◆ **TEXT SECTION**
SC order on eco-sensitive zones may not pass the scientific test

EnvironmentA forest buffer zone, no matter how necessary it may be ecologically, has social consequences and people need to be convinced, say researchers.Haritha JohnA protest held in Idukki districtOn June 3, the Supreme Court directed that...

SC order on eco-sensitive zones may not pass the scientific test
ON June 3, the Supreme Court directed that every protected forest, national park and wildlife sanctuary in the country should have a minimum one km  eco-sensitive zone (ESZ), from their demarcated boundaries.
A three-judge bench of Justices L Nageswara Rao, BR Gavai and Aniruddha Bose, pronounced the judgement in a petition seeking protection of forest lands in the Nilgiris district of Tamil Nadu.
The judgement referred to the guidelines on buffer zones issued by the Ministry of Environment, Forest and Climate Change (MoEF&CC) of the Government of India on February 9,  2011.
While a few environmentalists have welcomed the order, some others found it unscientific. There were also huge protests against the verdict by farmers' organisations in Kerala. Idukki and Wayanad district witnessed hartals called by political parties, including the ruling Left Democratic Front (LDF). Protests were also witnessed in the districts of Kannur, Kozhikode and Thiruvananthapuram.
According to the 2011 guidelines, the eco-sensitive zones are declared to create a “shock absorber” for the protected areas. “They would also act as a transition from areas of high protection to areas involving lesser protection,” the guidelines said, adding that these zones will however be of regulatory nature rather than prohibitive.

◆ **Recorded data**
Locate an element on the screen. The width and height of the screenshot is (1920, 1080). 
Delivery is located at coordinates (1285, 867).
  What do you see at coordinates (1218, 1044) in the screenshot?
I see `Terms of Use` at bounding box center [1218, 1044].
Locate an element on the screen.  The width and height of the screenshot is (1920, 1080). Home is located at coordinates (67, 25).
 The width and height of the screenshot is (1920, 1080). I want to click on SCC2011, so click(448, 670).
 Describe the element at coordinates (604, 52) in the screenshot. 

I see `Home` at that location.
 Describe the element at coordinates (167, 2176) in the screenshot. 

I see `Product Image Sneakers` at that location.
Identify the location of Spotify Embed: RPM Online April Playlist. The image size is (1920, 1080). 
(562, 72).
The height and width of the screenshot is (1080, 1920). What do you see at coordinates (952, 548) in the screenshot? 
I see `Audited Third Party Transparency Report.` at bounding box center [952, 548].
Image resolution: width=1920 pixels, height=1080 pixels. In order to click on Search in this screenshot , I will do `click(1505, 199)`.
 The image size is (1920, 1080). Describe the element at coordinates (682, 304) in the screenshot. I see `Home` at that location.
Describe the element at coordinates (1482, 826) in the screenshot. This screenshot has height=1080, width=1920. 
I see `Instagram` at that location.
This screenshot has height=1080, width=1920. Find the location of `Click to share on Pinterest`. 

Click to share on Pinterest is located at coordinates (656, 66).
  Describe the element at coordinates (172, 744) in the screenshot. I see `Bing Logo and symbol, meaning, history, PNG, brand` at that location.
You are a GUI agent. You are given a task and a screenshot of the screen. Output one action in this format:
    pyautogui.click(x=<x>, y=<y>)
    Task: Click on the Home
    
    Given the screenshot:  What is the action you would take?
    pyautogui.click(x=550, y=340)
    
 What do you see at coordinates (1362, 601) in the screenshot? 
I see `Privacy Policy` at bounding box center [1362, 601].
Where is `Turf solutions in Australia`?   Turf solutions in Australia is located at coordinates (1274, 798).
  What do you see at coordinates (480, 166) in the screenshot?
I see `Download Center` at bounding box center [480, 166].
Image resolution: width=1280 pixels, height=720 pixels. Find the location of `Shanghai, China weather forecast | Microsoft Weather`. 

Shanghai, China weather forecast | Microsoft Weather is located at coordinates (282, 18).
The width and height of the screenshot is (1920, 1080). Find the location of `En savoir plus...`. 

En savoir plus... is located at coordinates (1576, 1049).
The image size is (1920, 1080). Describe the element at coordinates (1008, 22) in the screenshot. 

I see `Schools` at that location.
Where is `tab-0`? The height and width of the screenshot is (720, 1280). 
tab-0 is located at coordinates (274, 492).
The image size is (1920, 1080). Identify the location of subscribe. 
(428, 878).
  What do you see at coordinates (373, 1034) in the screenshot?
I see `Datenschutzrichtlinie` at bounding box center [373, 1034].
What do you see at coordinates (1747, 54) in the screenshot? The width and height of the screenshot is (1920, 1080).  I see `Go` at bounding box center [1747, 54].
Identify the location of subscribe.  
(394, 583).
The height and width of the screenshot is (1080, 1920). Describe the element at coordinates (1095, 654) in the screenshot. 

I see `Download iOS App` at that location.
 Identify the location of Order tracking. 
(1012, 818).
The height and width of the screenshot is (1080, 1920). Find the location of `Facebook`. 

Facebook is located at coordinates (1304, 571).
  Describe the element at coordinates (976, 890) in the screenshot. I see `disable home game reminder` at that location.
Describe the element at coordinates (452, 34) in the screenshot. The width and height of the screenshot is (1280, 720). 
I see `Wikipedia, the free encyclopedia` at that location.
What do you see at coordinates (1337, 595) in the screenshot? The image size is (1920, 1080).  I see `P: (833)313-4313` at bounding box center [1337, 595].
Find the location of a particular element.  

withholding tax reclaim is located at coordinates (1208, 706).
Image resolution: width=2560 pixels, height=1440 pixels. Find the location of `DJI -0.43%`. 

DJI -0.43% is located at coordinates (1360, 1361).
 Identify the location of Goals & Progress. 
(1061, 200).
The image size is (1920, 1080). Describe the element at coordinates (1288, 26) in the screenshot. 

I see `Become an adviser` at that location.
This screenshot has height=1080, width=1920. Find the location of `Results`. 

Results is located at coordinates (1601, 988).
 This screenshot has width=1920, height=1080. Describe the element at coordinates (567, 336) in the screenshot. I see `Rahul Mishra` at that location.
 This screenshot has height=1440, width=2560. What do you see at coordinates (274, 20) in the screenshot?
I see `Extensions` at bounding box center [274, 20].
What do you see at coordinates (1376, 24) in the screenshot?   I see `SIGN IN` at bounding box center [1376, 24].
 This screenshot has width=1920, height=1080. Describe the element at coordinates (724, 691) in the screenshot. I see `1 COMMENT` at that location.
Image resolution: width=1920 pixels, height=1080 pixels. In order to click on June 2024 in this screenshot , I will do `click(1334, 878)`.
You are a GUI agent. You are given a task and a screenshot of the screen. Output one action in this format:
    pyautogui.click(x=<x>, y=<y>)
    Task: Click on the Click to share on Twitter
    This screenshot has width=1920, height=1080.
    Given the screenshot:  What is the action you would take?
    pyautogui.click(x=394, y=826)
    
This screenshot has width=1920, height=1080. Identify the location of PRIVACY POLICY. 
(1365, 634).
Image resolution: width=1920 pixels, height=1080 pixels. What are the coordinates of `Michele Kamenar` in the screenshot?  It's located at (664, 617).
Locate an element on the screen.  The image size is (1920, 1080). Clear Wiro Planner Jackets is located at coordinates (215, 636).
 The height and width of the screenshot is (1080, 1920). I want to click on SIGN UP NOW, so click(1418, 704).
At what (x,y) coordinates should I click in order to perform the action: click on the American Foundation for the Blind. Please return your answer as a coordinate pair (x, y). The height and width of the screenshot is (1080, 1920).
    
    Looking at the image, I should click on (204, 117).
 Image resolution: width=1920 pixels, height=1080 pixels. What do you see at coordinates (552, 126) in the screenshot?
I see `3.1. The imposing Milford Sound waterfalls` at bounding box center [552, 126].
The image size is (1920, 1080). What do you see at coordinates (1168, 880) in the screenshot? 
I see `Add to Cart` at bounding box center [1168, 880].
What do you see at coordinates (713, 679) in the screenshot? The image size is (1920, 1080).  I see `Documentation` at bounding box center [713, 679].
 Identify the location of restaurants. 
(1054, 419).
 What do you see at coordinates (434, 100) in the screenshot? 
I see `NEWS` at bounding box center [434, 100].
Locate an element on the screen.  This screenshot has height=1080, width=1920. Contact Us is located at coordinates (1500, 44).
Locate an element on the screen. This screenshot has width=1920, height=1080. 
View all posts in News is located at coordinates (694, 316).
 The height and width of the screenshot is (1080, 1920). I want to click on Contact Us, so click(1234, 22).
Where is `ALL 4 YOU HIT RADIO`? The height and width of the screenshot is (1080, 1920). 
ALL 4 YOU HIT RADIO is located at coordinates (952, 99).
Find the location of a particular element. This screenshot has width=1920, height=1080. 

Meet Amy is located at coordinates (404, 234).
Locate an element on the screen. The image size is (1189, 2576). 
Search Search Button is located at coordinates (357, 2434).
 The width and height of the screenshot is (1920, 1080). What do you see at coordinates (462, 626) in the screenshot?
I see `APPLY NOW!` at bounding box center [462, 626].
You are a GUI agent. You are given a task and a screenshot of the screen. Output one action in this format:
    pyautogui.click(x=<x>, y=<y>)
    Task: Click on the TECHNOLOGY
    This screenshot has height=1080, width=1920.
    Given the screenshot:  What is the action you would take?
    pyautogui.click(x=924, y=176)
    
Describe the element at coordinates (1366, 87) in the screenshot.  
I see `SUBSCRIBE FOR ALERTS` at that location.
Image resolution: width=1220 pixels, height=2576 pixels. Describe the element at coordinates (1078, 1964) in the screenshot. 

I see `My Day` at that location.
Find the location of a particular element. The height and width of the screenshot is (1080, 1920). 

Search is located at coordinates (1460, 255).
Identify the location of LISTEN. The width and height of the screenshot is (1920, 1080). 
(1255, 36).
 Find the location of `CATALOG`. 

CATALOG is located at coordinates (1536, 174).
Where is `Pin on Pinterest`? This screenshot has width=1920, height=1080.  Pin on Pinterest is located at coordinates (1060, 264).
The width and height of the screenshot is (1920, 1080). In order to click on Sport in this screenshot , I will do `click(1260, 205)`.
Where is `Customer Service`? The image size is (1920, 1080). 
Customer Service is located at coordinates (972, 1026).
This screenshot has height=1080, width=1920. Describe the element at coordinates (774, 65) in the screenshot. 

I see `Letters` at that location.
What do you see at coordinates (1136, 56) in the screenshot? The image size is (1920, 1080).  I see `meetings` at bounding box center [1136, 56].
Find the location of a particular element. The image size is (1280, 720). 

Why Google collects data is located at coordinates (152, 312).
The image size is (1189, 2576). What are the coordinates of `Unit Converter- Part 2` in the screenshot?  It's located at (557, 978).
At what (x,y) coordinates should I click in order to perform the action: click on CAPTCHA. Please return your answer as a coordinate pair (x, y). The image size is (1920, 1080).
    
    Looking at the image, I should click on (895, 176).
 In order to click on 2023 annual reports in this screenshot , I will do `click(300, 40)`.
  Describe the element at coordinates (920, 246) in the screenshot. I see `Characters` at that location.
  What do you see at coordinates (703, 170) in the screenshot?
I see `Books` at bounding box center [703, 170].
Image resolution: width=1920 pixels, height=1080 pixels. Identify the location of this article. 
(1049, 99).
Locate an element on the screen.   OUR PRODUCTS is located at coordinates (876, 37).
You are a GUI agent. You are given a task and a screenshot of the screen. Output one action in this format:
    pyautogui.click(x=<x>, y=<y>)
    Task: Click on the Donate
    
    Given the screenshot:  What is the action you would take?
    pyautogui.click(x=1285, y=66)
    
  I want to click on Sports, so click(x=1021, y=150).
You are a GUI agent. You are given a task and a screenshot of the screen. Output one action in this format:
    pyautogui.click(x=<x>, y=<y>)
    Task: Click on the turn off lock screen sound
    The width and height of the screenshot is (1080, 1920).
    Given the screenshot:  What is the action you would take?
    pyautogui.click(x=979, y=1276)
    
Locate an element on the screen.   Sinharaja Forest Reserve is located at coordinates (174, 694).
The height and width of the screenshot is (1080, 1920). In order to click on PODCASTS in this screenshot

◆ **EXPLORE THE MATERIAL**
1. In the article on the Supreme Court's eco-sensitive zone order, what purpose do the 2011 guidelines give for declaring eco-sensitive zones? Answer in one to three sentences.
2. Answer these questions from the article on the eco-sensitive zone order:
(a) What minimum eco-sensitive zone did the Supreme Court direct for every protected forest, national park and wildlife sanctuary?
(b) On what date did the Ministry of Environment, Forest and Climate Change issue its guidelines on buffer zones?
(c) Which two districts saw hartals called by political parties?
3. Pick up the article on the Supreme Court's eco-sensitive zone order after its last sentence and continue it.

◆ **RESULTS OF THE TASKS**
1. The 2011 guidelines say eco-sensitive zones are declared to create a "shock absorber" for protected areas. They are also meant to serve as a transition from areas of high protection to areas of lesser protection. The zones are regulatory rather than prohibitive.

2.
(a) A minimum eco-sensitive zone of one km from their demarcated boundaries.
(b) February 9, 2011.
(c) Idukki and Wayanad.

3.
As per the guidelines, a committee comprising the Wildlife Warden concerned, an ecologist, and officials from the Local Self Government and the Revenue Department of the area concerned, are to be formed to look into requirements, methods of management and preparation of plans for each ESZ.
Based on that the Chief WildLife Warden can group areas under, ‘Prohibited’, ‘Restricted with Safeguards’ and ‘Permissible Categories’.
The guidelines prohibit commercial mining, setting up of saw mills and industries causing pollution, commercial use of firewood, establishment of major hydroelectric projects, use for production of hazardous substances, undertaking activities related to tourism like flying over the national park area by aircraft or hot air balloons, discharge of effluents and solid waste in natural water bodies or terrestrial areas.
Apart from this, there are restrictions on many activities like tree felling, establishing hotels, movements of vehicles at night, ground water harvesting and so on.
Some environmentalists consider this order an efficient step for forest conservation.
However many environmental researchers and scientists find the order to be not practical and unscientific.